**Task item:** Give back every entry, exactly as written.

**Given data:**

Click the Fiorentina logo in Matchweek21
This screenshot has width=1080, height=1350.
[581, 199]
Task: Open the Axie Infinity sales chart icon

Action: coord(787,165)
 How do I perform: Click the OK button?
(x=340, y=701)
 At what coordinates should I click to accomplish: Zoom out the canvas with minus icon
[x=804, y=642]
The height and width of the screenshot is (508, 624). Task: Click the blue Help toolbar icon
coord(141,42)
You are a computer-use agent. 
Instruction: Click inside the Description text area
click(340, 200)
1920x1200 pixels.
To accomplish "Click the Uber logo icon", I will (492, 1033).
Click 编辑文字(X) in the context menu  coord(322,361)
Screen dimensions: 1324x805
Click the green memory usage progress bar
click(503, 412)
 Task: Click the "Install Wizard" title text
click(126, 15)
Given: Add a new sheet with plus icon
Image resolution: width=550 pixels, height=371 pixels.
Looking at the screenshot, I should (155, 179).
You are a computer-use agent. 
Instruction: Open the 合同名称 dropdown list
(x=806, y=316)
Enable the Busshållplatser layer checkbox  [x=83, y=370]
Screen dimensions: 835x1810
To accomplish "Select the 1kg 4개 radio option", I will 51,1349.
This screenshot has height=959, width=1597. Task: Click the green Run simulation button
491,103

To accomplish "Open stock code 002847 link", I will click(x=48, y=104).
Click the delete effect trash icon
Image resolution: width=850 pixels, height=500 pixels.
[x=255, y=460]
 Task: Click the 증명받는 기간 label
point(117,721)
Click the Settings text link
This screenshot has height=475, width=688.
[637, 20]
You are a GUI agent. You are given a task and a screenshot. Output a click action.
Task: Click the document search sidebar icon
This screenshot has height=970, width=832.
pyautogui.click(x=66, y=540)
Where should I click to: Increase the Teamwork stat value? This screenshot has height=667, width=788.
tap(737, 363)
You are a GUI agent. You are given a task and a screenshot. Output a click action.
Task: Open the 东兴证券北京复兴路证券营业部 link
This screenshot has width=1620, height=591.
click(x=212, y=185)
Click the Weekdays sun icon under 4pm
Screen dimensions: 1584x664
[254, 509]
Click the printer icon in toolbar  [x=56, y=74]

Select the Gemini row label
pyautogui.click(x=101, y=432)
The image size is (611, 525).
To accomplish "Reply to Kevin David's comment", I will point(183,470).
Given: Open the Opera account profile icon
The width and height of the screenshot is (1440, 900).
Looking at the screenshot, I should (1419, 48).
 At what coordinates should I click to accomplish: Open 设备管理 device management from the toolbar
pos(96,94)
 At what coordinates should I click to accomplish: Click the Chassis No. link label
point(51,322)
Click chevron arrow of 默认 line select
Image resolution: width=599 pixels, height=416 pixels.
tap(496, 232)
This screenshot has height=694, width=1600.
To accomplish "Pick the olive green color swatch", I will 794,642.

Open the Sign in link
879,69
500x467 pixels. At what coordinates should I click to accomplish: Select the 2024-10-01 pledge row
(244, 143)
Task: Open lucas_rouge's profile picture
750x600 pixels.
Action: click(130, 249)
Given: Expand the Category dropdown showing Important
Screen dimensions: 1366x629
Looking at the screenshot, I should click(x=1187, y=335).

**Completed task:**
Click the Fiorentina logo in Matchweek21
This screenshot has width=1080, height=1350.
[581, 199]
Task: Open the Axie Infinity sales chart icon

Action: coord(787,165)
 How do I perform: Click the OK button?
(x=340, y=701)
 At what coordinates should I click to accomplish: Zoom out the canvas with minus icon
[x=804, y=642]
The height and width of the screenshot is (508, 624). Task: Click the blue Help toolbar icon
coord(141,42)
You are a computer-use agent. 
Instruction: Click inside the Description text area
click(340, 200)
1920x1200 pixels.
To accomplish "Click the Uber logo icon", I will (492, 1033).
Click 编辑文字(X) in the context menu  coord(322,361)
Screen dimensions: 1324x805
Click the green memory usage progress bar
click(503, 412)
 Task: Click the "Install Wizard" title text
click(126, 15)
Given: Add a new sheet with plus icon
Image resolution: width=550 pixels, height=371 pixels.
Looking at the screenshot, I should (155, 179).
You are a computer-use agent. 
Instruction: Open the 合同名称 dropdown list
(x=806, y=316)
Enable the Busshållplatser layer checkbox  [x=83, y=370]
Screen dimensions: 835x1810
To accomplish "Select the 1kg 4개 radio option", I will 51,1349.
This screenshot has height=959, width=1597. Task: Click the green Run simulation button
491,103

To accomplish "Open stock code 002847 link", I will click(x=48, y=104).
Click the delete effect trash icon
Image resolution: width=850 pixels, height=500 pixels.
[x=255, y=460]
 Task: Click the 증명받는 기간 label
point(117,721)
Click the Settings text link
This screenshot has height=475, width=688.
[637, 20]
You are a GUI agent. You are given a task and a screenshot. Output a click action.
Task: Click the document search sidebar icon
This screenshot has height=970, width=832.
pyautogui.click(x=66, y=540)
Where should I click to: Increase the Teamwork stat value? This screenshot has height=667, width=788.
tap(737, 363)
You are a GUI agent. You are given a task and a screenshot. Output a click action.
Task: Open the 东兴证券北京复兴路证券营业部 link
This screenshot has width=1620, height=591.
click(x=212, y=185)
Click the Weekdays sun icon under 4pm
Screen dimensions: 1584x664
[254, 509]
Click the printer icon in toolbar  [x=56, y=74]

Select the Gemini row label
pyautogui.click(x=101, y=432)
The image size is (611, 525).
To accomplish "Reply to Kevin David's comment", I will point(183,470).
Given: Open the Opera account profile icon
The width and height of the screenshot is (1440, 900).
Looking at the screenshot, I should (1419, 48).
 At what coordinates should I click to accomplish: Open 设备管理 device management from the toolbar
pos(96,94)
 At what coordinates should I click to accomplish: Click the Chassis No. link label
point(51,322)
Click chevron arrow of 默认 line select
Image resolution: width=599 pixels, height=416 pixels.
tap(496, 232)
This screenshot has height=694, width=1600.
To accomplish "Pick the olive green color swatch", I will 794,642.

Open the Sign in link
879,69
500x467 pixels. At what coordinates should I click to accomplish: Select the 2024-10-01 pledge row
(244, 143)
Task: Open lucas_rouge's profile picture
750x600 pixels.
Action: click(130, 249)
Given: Expand the Category dropdown showing Important
Screen dimensions: 1366x629
Looking at the screenshot, I should click(x=1187, y=335).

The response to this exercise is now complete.